GungnirSniper writes:
"Catherine Rampell at The Washington Post has 'A message to the nation's women: Stop trying to be straight-A students.'
In her analysis of others' findings, she writes of a discouragement gradient that pushes women out of harder college degrees, including economics and other STEM degrees. Men do not seem to have a similar discouragement gradient, so they stay in harder degree programs and ultimately earn more. Data suggests that women might also value high grades more than men do and sort themselves into fields where grading curves are more lenient.
'Maybe women just don't want to get things wrong,' Goldin hypothesized. 'They don't want to walk around being a B-minus student in something. They want to find something they can be an A student in. They want something where the professor will pat them on the back and say "You're doing so well!"'
'Guys,' she added, 'don't seem to give two damns.'
Why are women in college moving away from harder degrees?"
(Score: 1, Flamebait) by FuckBeta on Thursday March 13 2014, @11:49AM
These women don't have objective standards. Think about this for a minute.
Right or wrong to them comes from whether their social group approves or disapproves.

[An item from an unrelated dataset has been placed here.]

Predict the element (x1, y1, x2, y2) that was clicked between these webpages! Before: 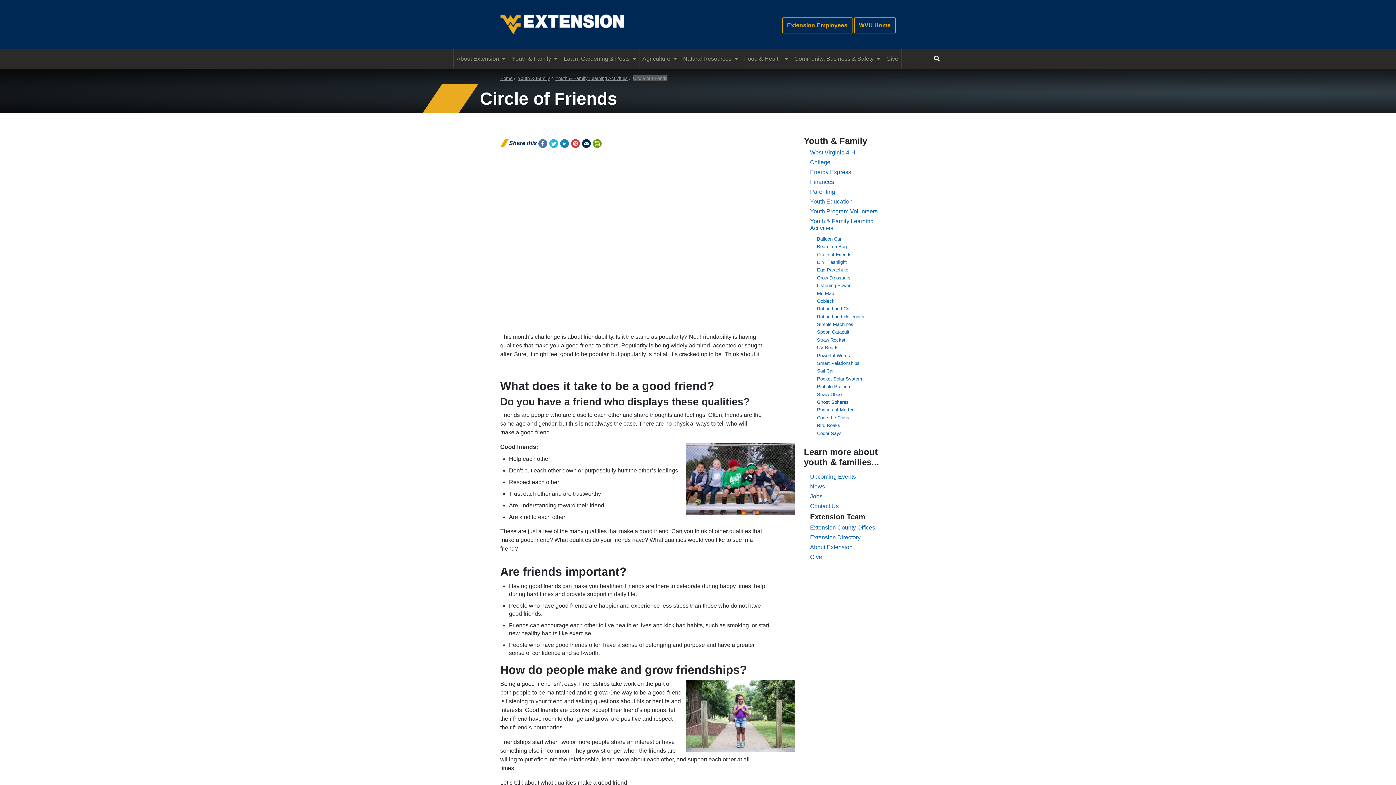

Now what sort of morality do you have with no objective measures of right and wrong?
And this is exactly why they are intimidated by hard sciences.
"especially if the person providing the correct answer/method/showing her where her process went wrong doesn't have a lot of sex appeal."
Too true.
Quit Slashdot...because Fuck Beta!
(Score: 0) by Anonymous Coward on Friday March 14 2014, @01:33PM
Which women? The ones in the study? Velex's hypothetical "cis women [who] abhor fields with objectively correct and incorrect answers"? All women?